## Page text

* BEGIN *

# Damon Daybreak vs Winnebago 35J



## zcrew (Jan 20, 2007)

I am new to the Class A and my wife and I are looking at 2 different units with bunk beds, the Damon Daybreak and the Winnebago 35J, We like both floor plans and though the damon under storage seem more solid sounding when opening and shutting, besides the price difference.  any adivse or experience anyone has with these two would be appreciated.....


----------



## Tkelly4371 (Feb 6, 2007)

Re: Damon Daybreak vs Winnebago 35J

I currently carry both these models on my lot and find that the Daybreak is a nice model with nice storage. The 35J though more expensive is a nicer built coach one thing to take into mind is the chasis that it is on as the Winnebago comes on the ford chasis with 22.5" tires and the daybreak i currently have only has the 19" tires. I recomend you might also look into some of the other brands I have including the Damon Challenger, Four Winds Hurricane, and Forest River's Georgetown as all of thes coaches also have a bunk house model. If you have any other questions don't hesitate to e-mail me at tkelly4371@yahoo.com


----------



## hertig (Feb 7, 2007)

* END *

Saved entries
* BEGIN *

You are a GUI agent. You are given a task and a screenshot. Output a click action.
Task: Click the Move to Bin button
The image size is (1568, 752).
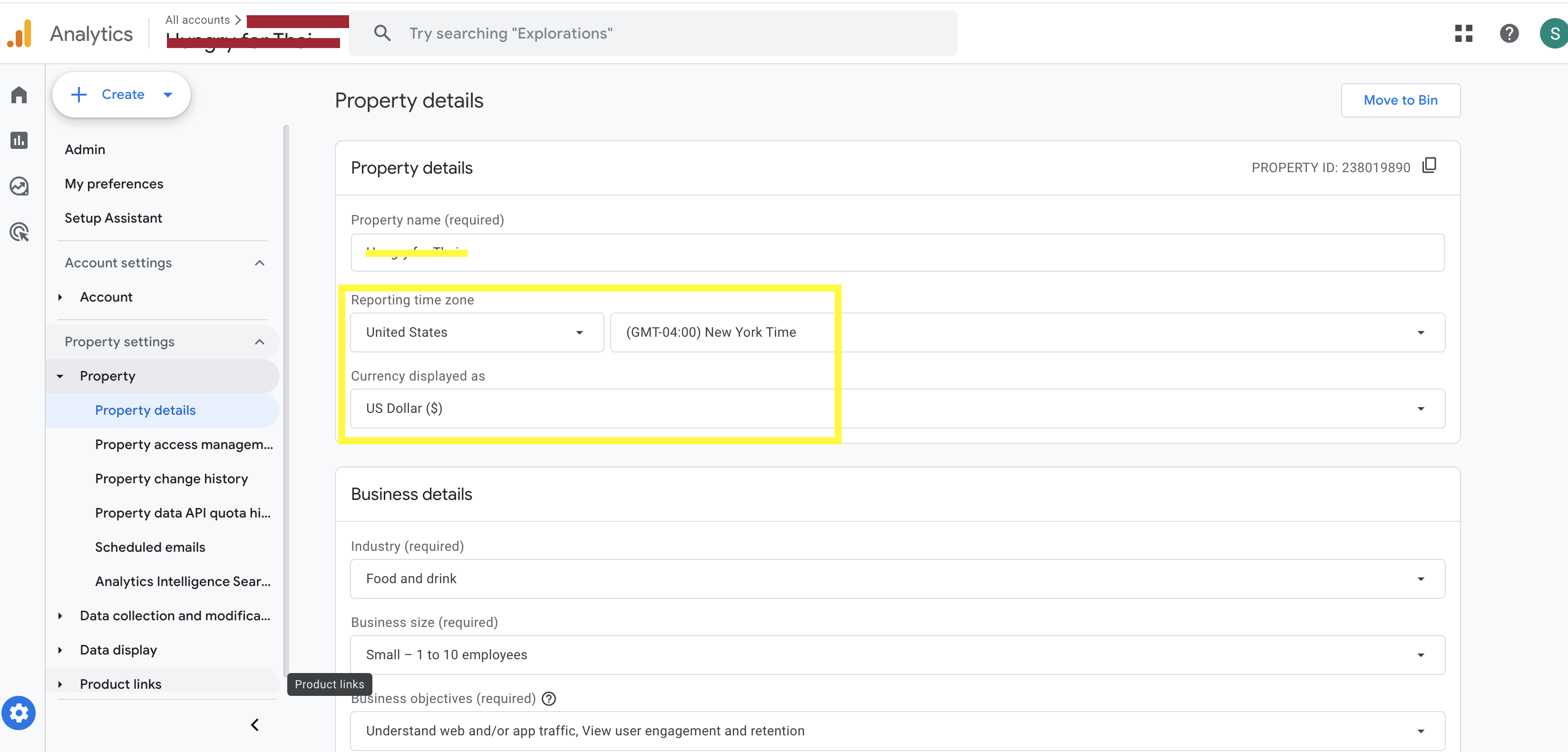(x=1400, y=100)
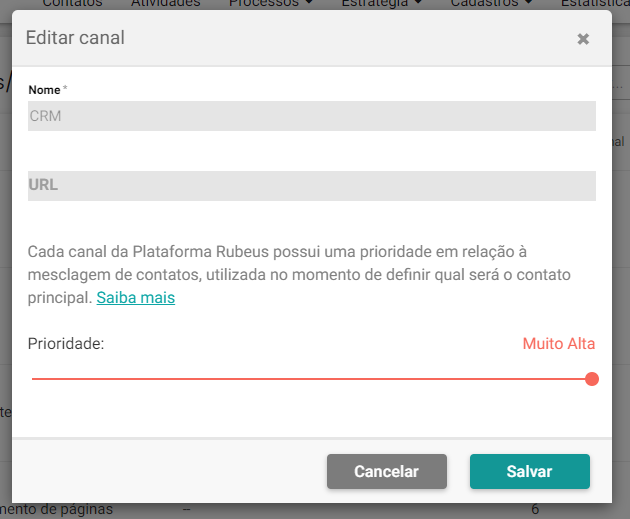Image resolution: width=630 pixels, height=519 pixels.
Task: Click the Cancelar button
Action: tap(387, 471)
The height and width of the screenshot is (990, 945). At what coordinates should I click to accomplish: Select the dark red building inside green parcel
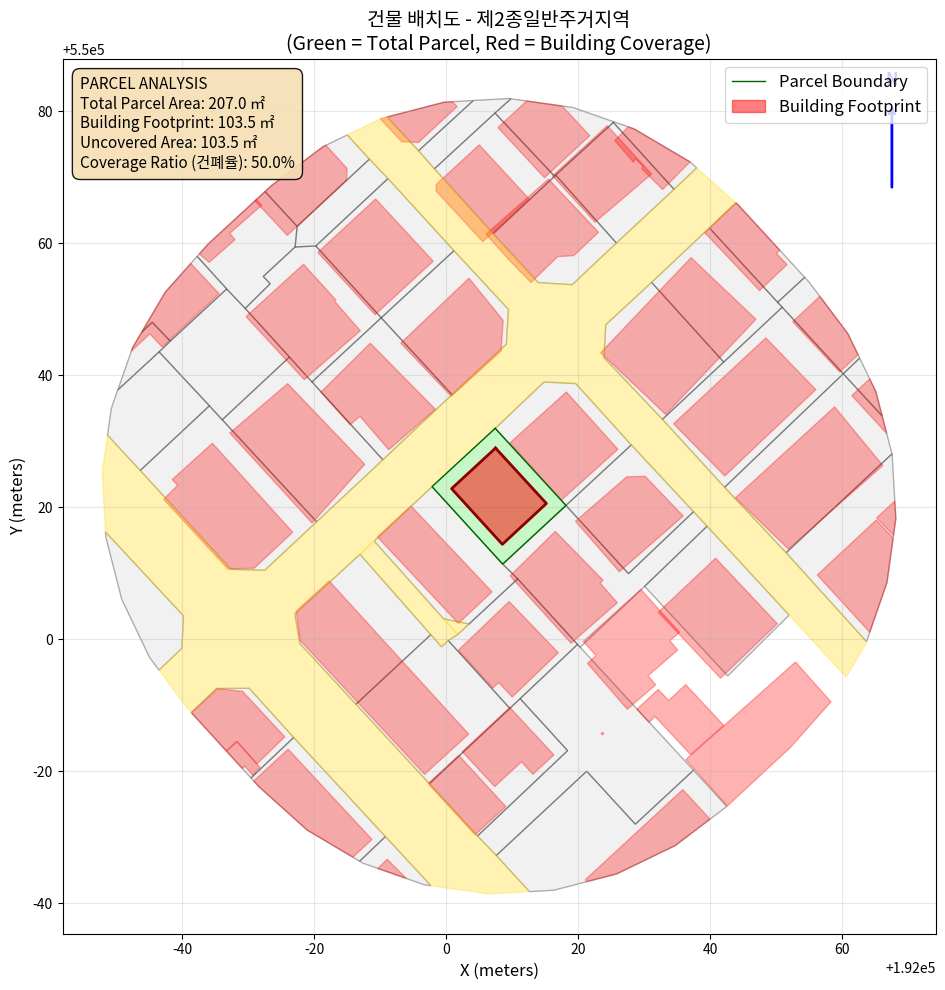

* END *

## Request
Rewrite the stretch from "I am new to" through "(Feb 6, 2007)" in the Daybreak-versus-35J thread, putting "bunk rooms" in place of "bunk beds".

## Final answer
I am new to the Class A and my wife and I are looking at 2 different units with bunk rooms, the Damon Daybreak and the Winnebago 35J, We like both floor plans and though the damon under storage seem more solid sounding when opening and shutting, besides the price difference.  any adivse or experience anyone has with these two would be appreciated.....


----------



## Tkelly4371 (Feb 6, 2007)